Approximately 20 percent of people with epilepsy cannot adequately control their seizures with antiepileptic drugs (AEDs). For people with frequent, disabling partial onset seizures imperfectly controlled by medication, a responsive neurostimulation (RNS) device may be considered. To be eligible, there must be one or two seizure targets identified by a neurologist.
The RNS system is an implanted device that monitors brain activity and provides pulses of stimulation to disrupt any abnormal brain activity before a seizure can start. RNS is used in conjunction with AEDs.
What does it involve?
RNS implantation involves a surgical procedure. You will be placed under general anesthesia. The neurosurgeon will place the small, electronic RNS device inside the skull and connect one or two leads from the device to the seizure targets. After the scalp has healed, there will be no visible sign of the RNS.
You can expect to stay in the hospital for one or two days after receiving a RNS device.

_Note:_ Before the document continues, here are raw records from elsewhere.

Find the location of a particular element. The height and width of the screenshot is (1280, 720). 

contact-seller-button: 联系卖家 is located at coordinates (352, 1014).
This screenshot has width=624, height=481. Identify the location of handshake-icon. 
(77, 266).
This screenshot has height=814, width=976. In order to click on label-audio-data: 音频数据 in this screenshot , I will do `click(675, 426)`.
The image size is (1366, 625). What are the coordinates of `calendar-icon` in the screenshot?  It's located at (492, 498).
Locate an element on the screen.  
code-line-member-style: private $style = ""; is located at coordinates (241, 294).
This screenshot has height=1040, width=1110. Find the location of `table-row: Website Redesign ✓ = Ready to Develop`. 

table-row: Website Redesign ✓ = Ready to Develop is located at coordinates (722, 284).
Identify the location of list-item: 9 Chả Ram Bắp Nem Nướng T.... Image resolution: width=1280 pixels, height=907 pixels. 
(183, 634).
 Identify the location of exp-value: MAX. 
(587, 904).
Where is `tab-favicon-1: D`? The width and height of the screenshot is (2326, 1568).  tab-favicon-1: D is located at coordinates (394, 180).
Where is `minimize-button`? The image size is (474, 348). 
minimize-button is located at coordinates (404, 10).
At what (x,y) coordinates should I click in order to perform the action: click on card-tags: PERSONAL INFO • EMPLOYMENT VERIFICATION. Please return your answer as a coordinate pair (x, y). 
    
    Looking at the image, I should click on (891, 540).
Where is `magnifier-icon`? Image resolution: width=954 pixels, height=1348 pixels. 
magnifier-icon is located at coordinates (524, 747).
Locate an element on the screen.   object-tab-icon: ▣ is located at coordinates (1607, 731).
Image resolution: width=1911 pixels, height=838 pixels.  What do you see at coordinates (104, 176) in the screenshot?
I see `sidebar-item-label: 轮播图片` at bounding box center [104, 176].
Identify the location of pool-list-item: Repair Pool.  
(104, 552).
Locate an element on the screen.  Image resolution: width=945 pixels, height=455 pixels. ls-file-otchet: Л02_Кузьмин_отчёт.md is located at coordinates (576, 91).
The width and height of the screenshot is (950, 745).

Over the next few days, the device will be programmed to detect and record brain activity patterns and respond with electrical stimulation when abnormal patterns are detected. The device is calibrated to the individual so that stimulation cannot be felt. You will continue taking AEDs after receiving an RNS device. When you go home, you will receive a brain activity monitor that will record data and send it to the neurologist.
In conjunction with AEDs, RNS can help reduce the frequency of seizures. Some people experience improvements in memory and language after receiving RNS.
Studies have shown that RNS decreases seizures by a median of 44 percent at one year, 53 percent at two years, and 60 to 66 percent from three years to six years after receiving the system.
Any surgery carries risks including blood clots, blood loss, infection, breathing problems, reactions to medication, and heart attack or stroke during the surgery.
RNS may not be successful in reducing your seizures.